[Stored data]
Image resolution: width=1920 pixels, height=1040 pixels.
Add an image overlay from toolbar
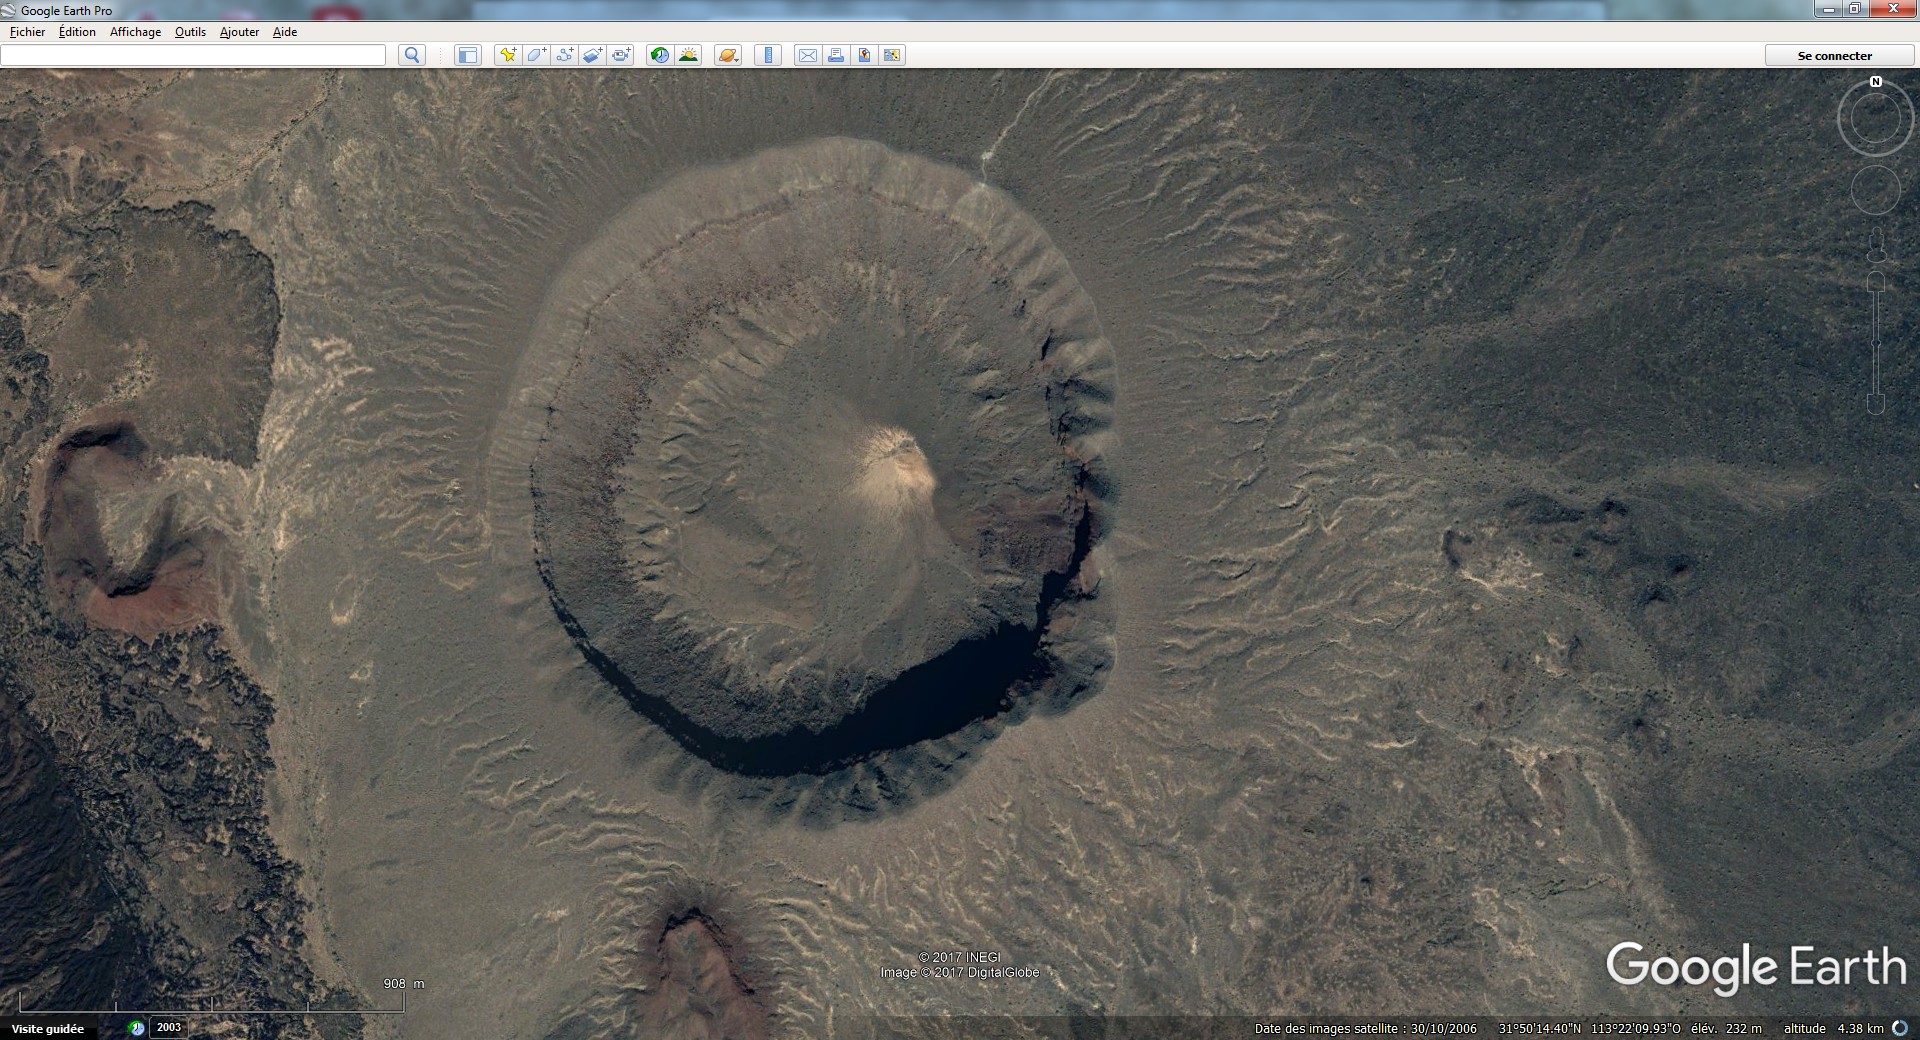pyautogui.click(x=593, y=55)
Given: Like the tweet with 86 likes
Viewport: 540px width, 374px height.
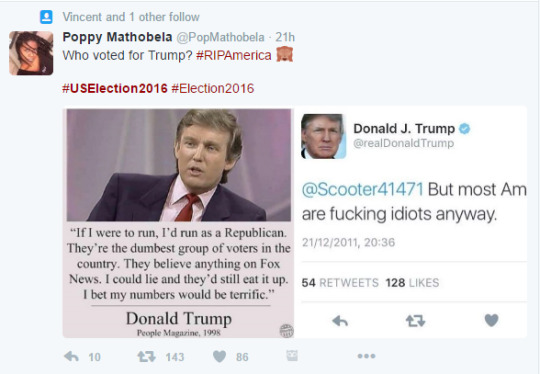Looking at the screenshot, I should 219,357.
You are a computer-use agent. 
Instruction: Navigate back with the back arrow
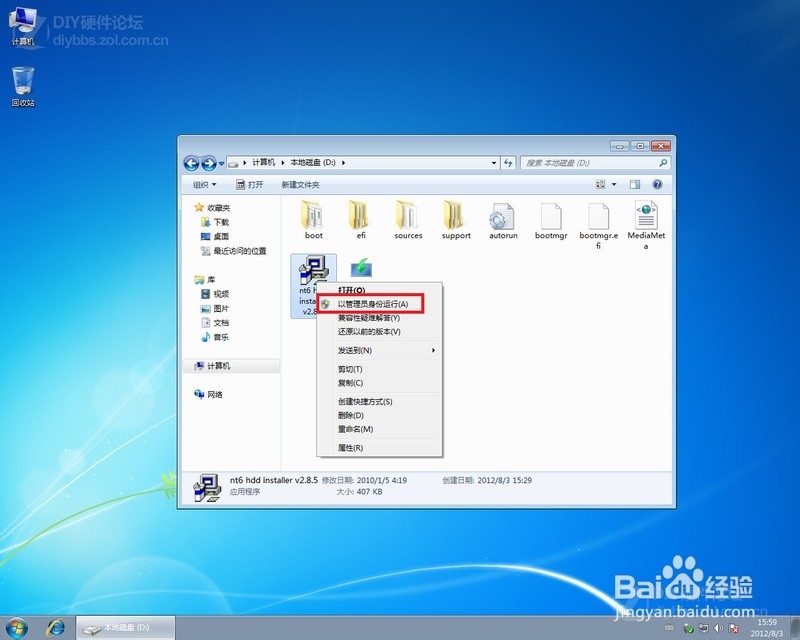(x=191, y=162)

YOUR INSTRUCTIONS ->
Pictures are to be left out; otherwise, retype exactly the lines from the first line of the data through the line containing "You are a computer-use agent.".

ANSWER TO THE PROBLEM ->
Image resolution: width=1920 pixels, height=1040 pixels.
Add an image overlay from toolbar
pyautogui.click(x=593, y=55)
Given: Like the tweet with 86 likes
Viewport: 540px width, 374px height.
Looking at the screenshot, I should 219,357.
You are a computer-use agent. 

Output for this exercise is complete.